D'autres avancées techniques ont été déterminantes dans la numérisation des services financiers. La carte d'identité numérique (a) — lancée en 2016 en Algérie — a permis aux établissements financiers d'inscrire de nouveaux titulaires de comptes de manière efficace et en conformité avec la règlementation sur le blanchiment d'argent et autres obligations en matière de connaissance du client. Avec la multiplication des interfaces de programmation d'applications en accès libre (open API) (a), les fournisseurs de services financiers numériques peuvent désormais accéder à des données issues de différents systèmes publics et privés, de manière à rendre leurs services plus rapides et moins coûteux sans en compromettre la sécurité et la fiabilité.
La dématérialisation des services financiers rend en outre possible l'apparition de nouveaux modèles commerciaux, au service des populations pauvres. D'importantes plateformes de commerce en ligne occupent une place de plus en plus prépondérante. Ainsi, Jumia, plateforme panafricaine, rejoint en Algérie des structures locales comme OuedKniss, Batolis et IdealForme. Les opérateurs de télécommunications mettent à profit la facilité de paiement procurée par le numérique et proposent des services de paiement à l’utilisation pour l’énergie solaire, par exemple, ou encore des services de prêt et d'assurance.
Si de nombreux pays commencent à remplir les conditions élémentaires nécessaires au développement des services financiers dématérialisés et des paiements numériques, ceux-ci exigent la mise en place d’un environnement solide : cadres juridiques et réglementaires porteurs, infrastructures financières et numériques essentielles, le tout appuyé et complété par des systèmes administratifs adéquats.

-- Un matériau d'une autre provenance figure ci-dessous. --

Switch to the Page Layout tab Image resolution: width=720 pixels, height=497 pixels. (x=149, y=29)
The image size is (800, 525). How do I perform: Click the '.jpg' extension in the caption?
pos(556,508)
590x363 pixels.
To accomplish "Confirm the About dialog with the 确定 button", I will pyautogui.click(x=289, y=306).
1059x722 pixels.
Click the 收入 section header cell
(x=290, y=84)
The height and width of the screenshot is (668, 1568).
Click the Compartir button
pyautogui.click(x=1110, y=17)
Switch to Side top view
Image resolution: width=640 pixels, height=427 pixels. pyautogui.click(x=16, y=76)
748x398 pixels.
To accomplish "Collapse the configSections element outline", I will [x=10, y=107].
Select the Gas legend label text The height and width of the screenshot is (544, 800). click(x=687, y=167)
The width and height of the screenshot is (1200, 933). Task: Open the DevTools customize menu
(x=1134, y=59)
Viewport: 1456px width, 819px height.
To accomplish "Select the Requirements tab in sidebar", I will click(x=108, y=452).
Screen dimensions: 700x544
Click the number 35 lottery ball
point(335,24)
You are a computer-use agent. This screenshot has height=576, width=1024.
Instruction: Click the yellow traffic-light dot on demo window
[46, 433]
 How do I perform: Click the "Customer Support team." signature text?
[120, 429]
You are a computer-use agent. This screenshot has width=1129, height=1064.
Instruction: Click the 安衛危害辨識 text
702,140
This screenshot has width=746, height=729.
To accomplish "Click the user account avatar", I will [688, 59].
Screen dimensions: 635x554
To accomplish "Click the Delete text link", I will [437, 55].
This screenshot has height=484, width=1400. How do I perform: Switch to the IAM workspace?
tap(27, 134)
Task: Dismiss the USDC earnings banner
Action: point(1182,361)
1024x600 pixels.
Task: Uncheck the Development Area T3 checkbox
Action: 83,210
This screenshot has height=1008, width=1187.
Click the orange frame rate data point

Pour remplir ces trois conditions, les pouvoirs publics doivent examiner toutes sortes d'aspects de première importance : connectivité numérique de base et pénétration de la téléphonie mobile, accès aux infrastructures nationales de paiement et à l'argent électronique, institutions non bancaires ou encore déploiement des systèmes d’identification numérique et biométrique. Soit autant de facteurs qui permettent l'accès aux portails de données publics et la concurrence dans l'accès aux services financiers dématérialisés.
Conditions et facteurs nécessaires à l’accès et à l’usage des paiements numériques
Source : CPMI-WBG Payment Aspects of Financial Inclusion Report, 2015
Les bénéfices que procurent les services financiers aux populations pauvres ont été démontrés. Cependant, ces services créent aussi des risques pour les utilisateurs et pour le système financier : protection de la vie privée, inégalité d'accès à la technologie et « fracture numérique », cybersécurité et risques opérationnels, intégrité financière, réglementation sur la concurrence... Les autorités compétentes doivent réglementer, suivre et superviser tous ces aspects avec le plus grand soin.
Si l'Algérie a accompli des progrès, en encourageant les innovations apportées par la fintech et en développant les services financiers numériques, il reste encore à faire pour stimuler leur développement et faire connaître leurs avantages. En améliorant l'accès aux services financiers dématérialisés, l'Algérie favorisera l'activité économique et rendra plus facile la vie quotidienne de ses habitants, qui pourront ainsi augmenter leurs avoirs ou réaliser des investissements productifs, et surtout, éprouver moins fortement l'impact de la pandémie.